Sarmiento periodista, además de un intenso trabajo bibliográfico sobre su protagonista, reconstruye aspectos definitorios de la excepcional prensa del siglo XIX. El Zonda, por ejemplo, informaba con obsesión a sus lectores de sus finanzas agonizantes, acaso en una especie de transferencia del sentido público que la comunicación sarmientina perseguía.
Cuando asumió como presidente, se vinculó con la prensa de una manera tirante, funcional y algo nostálgica. Así como trataba de prensa criminal a los diarios de Mitre (devenido enemigo), se “desesperaba” por “no tener quién se encargue aquí de la prensa. Hay quienes razonan y defienden, falta quien escriba y domine”, decía. Además, él solía escribir con seudónimo desde sus diarios afines, cosa que era sumamente criticada por La Nación.
Valenzuela y Sanguineti logran plasmar en su investigación la cualidad polemista del Sarmiento periodista. Eso no tenía que ver solamente con sus ataques a Rosas, sino que también podían deambular por la sección colorida de usos y costumbres y la experimentación con las formas periodísticas (de la que, como demuestra de alguna manera el Facundo, fue un innovador). Como hombre de un tiempo de gestaciones, se peleó en las páginas chilenas con Andrés Bello, que desaprobaba el uso y la aceptación de palabras populares que había publicado El Mercurio. Sarmiento apoyaba el pragmatismo de usar este tipo de vocablos (“la soberanía del pueblo tiene todo su valor y su predominio en el idioma”) y remató la diatriba con un texto remixado con frases de Mariano José de Larra, escritor admirado tanto por él como por sus detractores, para mostrar las coincidencias que los unían respecto de este tema.

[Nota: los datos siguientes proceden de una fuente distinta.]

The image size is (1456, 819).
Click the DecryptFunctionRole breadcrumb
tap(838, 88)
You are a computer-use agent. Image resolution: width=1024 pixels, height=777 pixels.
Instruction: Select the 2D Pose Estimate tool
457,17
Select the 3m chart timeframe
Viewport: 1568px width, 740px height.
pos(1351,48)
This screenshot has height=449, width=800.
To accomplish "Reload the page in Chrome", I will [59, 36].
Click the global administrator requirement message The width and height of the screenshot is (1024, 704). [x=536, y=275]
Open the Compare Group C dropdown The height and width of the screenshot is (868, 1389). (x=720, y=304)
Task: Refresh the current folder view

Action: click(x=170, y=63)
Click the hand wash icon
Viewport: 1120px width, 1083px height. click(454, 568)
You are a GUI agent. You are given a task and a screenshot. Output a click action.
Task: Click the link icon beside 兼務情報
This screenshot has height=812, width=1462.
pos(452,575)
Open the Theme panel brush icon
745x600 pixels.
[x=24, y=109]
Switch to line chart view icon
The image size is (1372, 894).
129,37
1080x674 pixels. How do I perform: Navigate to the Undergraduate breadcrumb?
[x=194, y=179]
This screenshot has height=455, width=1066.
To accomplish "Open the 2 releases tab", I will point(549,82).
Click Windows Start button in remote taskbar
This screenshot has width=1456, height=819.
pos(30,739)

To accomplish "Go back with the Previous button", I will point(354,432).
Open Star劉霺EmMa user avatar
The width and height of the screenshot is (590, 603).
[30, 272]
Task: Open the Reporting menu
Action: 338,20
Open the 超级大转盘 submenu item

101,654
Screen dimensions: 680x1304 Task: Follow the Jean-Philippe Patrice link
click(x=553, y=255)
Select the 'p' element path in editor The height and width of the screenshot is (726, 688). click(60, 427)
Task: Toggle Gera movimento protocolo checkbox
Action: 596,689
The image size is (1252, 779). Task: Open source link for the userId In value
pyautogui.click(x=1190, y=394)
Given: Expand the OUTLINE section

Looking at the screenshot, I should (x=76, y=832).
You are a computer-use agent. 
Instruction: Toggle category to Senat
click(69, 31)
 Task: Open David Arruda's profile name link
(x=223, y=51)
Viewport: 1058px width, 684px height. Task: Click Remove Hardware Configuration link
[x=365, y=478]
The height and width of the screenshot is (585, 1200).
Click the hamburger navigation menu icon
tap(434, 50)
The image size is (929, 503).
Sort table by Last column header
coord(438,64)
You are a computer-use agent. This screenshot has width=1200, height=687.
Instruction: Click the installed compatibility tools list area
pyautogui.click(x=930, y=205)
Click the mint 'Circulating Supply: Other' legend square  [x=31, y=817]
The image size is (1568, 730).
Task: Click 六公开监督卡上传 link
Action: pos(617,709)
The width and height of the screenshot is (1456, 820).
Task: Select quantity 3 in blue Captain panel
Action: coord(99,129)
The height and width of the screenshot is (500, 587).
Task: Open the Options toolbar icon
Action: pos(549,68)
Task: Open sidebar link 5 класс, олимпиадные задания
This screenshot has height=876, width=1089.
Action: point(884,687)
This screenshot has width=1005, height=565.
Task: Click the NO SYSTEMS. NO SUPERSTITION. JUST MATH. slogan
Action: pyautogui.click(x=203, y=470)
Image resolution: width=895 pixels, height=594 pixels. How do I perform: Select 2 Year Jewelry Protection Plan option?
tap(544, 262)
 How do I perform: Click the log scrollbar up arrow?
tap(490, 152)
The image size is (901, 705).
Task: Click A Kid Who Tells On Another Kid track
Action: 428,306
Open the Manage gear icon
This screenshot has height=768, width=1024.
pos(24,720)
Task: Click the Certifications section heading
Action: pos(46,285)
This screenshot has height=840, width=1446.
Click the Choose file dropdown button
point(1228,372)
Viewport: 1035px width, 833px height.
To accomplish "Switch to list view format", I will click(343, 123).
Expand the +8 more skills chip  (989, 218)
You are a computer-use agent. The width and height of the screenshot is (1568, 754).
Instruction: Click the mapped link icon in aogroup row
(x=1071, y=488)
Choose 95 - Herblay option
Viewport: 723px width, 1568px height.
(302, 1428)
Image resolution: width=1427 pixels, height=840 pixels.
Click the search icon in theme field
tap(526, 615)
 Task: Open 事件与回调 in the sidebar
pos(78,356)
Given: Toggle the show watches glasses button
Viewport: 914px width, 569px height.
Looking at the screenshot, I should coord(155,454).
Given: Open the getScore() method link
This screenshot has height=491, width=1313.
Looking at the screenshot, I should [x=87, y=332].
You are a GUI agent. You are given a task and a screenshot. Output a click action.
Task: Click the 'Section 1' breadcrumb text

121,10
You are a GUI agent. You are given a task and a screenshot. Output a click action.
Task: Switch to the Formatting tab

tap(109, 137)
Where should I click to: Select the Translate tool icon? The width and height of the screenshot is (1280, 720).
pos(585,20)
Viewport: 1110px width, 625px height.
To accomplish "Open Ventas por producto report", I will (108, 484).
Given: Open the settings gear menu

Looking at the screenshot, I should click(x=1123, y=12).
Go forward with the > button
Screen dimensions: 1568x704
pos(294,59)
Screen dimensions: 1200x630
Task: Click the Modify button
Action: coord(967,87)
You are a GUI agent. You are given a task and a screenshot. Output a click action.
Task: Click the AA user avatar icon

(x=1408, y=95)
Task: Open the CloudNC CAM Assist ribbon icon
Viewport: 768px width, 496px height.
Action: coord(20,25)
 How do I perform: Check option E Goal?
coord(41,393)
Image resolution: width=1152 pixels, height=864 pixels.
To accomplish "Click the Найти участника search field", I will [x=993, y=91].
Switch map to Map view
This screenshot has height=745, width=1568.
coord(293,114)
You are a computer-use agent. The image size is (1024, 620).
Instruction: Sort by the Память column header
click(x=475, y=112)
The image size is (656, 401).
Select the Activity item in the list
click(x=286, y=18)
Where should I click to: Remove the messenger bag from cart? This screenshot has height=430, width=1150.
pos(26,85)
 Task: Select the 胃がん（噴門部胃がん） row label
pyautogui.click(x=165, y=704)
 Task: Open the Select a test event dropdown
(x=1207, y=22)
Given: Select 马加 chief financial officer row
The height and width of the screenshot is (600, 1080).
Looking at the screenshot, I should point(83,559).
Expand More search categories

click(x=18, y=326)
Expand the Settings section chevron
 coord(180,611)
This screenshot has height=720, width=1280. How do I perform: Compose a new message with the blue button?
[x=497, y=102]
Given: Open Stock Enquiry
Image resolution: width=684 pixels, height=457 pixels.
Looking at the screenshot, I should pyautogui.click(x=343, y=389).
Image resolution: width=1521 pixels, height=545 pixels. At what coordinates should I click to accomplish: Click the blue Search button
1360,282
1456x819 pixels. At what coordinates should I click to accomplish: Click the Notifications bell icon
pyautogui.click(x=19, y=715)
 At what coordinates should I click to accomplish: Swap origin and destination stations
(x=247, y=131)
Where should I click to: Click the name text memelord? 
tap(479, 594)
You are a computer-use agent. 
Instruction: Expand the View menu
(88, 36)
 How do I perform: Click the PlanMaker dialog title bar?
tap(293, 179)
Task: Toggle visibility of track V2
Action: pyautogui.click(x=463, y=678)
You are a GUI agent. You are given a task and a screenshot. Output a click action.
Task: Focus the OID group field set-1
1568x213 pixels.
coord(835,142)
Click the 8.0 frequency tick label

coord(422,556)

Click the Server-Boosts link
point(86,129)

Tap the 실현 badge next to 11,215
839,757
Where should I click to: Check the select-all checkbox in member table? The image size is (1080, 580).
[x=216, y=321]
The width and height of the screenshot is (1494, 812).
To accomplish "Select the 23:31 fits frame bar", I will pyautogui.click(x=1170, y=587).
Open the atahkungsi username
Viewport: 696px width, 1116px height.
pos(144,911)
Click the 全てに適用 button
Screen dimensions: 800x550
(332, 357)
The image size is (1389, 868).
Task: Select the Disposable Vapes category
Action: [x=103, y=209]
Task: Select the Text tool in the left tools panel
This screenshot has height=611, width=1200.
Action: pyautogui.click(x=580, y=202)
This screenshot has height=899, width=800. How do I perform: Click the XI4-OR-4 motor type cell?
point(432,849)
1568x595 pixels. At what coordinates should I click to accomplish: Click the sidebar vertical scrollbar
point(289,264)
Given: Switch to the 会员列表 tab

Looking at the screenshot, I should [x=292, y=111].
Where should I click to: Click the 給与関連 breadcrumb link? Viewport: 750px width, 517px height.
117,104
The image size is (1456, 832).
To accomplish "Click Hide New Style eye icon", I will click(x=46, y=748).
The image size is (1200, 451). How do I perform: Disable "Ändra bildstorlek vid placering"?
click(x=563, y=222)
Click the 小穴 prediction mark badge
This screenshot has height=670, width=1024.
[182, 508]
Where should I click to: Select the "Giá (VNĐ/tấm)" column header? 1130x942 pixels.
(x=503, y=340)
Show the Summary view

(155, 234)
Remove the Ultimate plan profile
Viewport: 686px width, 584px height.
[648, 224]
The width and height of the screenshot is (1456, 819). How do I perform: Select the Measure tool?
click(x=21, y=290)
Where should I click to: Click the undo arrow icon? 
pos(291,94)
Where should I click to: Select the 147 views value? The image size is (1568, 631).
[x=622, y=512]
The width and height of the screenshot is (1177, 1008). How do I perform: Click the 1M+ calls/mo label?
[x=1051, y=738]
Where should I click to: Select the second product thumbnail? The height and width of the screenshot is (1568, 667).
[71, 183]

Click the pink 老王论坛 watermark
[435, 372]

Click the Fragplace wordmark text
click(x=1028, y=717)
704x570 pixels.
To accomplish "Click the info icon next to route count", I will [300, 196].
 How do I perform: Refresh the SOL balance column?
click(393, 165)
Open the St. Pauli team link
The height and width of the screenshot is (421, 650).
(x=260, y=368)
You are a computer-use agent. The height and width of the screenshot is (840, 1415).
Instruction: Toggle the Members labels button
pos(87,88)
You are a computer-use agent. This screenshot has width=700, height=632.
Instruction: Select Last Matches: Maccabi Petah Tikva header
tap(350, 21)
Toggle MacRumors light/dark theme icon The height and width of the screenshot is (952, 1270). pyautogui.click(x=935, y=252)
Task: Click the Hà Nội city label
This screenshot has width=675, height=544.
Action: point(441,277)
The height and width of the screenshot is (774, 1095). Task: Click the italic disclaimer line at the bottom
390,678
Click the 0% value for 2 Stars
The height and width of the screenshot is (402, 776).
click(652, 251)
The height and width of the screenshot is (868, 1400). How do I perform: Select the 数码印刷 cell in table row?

Todas estas caras están abordadas en un trabajo riguroso, ágil y carente de lugares comunes frente a una figura de la que todavía hoy se puede seguir escribiendo. Además, sorprenden con verdaderos hallazgos. Por ejemplo, la ilustración satírica que la publicación El Mosquito sacó sobre uno de sus blancos favoritos, también llamado “Don yo”. En ella, Sarmiento aparece con una cartera que lleva el título de “sueldos”, unas charreteras caídas y dos paraguas para protegerse del agua: uno se llama El Nacional y el otro Tribuna, sus diarios simpatizantes. Los chorros de agua caen desde unas gárgolas que llevan el nombre y las caras de El Mosquito y El Pueblo Argentino, dos publicaciones contrarias. Sarmiento, como demuestra este libro, supo estar de los dos lados de la tormenta.